3 réflexions au sujet de « La relation d’emprise dans le couple »

  1. Bonjour,
    votre article est trés intéressant. Mais il y a quelque chose que je recherche avidement sur Internet et que je trouve pas, comment aider une victime? Car elles refusent l’aide. Ma soeur vit ce que vous décrivez depuis 8 ans….J’ai tout essayé, manière douce, manière forte, discussions, elle me rejette à chaque fois et maintent elle refuse tout contact (en même temps, elle es toujours avec lui et il lit ses mails et ses sms et controle son téléphone, et je ne veux pas la traumatiser en la harcelant moi-même à son travail).
    Serait-il possible d’avoir des pistes de solution? QUE FAIRE!? La je lui ai expliqué qu’elle subissait des violences psychologiques, je sens que j’ai pu un peu la faire reflechir, mais c’était au téléphone seulement et je suis sure qu’il était à côté d’elle… Donc dois-je attendre un peu pour la recontacter? 1 mois ou 6 mois? Dois-je aller à son travail au risque d’être une harceleuse? QUE FAIRE? je me dit qu’elle va peut-être reflechir et que j’ai semé la graine… Mais comment savoir à quel moment je peux la recontacter?

    Merci mille fois

    1. Bonjour Kahina, la meilleure chose que vous puissiez faire pour votre sœur est de cultiver le lien de confiance. Il faut qu’elle se tourne vers vous le jour où elle va commencer à réaliser qu’elle est maltraitée, et à ce moment vous allez lui expliquer ce qu’est une relation d’emprise. Pour cela il faut que vous deveniez une spécialiste pour avoir du crédit à ses yeux, il vous faut des références de psychologues, de psychiatres. Si elle reconnaît le fonctionnement de son couple dans les explications que vous lui donnez, si dans votre description de la personne abusive elle voit des similitudes avec son conjoint, alors elle commencera à comprendre le concept de manipulation. Mais il va falloir vous armer de patience car cela prend généralement un certain temps avant que la victime puisse se sortir de ce genre de relation. Cela commence par un doute qui progressivement va se transformer en certitude. Donc tout ce que vous avez à faire pour le moment c’est de récolter un maximum d’informations, de consulter des ouvrages sur les violences conjugales voire d’aller voir des professionnels, afin de pouvoir répondre aux questions de votre sœur de la façon la plus objective possible quand elle en aura.
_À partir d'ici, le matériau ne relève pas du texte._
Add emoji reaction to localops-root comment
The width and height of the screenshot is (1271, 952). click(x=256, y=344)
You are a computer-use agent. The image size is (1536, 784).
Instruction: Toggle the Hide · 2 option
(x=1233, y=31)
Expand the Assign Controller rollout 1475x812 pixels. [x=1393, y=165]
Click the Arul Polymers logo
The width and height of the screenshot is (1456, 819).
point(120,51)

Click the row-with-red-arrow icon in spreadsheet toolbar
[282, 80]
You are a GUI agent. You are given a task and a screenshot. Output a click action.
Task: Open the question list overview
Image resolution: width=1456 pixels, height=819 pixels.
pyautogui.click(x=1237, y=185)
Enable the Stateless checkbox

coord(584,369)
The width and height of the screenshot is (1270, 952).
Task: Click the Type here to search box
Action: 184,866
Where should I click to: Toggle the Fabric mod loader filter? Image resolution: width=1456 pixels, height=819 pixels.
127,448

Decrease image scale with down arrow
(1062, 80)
Il faut que vous soyez capable de décrire précisément les stratégies qu’use l’agresseur pour soumettre sa victime et d’apporter des réponses quant au comportement que la victime doit opposer à son agresseur pour sortir de cette relation.
      J’espère que ces quelques lignes vous auront apporté un éclairage.
      Bien cordialement,

  2. Merci beaucoup, je vais donc compiler tout un dossier en béton, ca va m’occuper et m’empêcher de pleurer! lol Et je vais essayer de lui envoyer de gentils petits sms poli d’ici 2 ou 3 mois pour renouer un peu. Merci mille fois!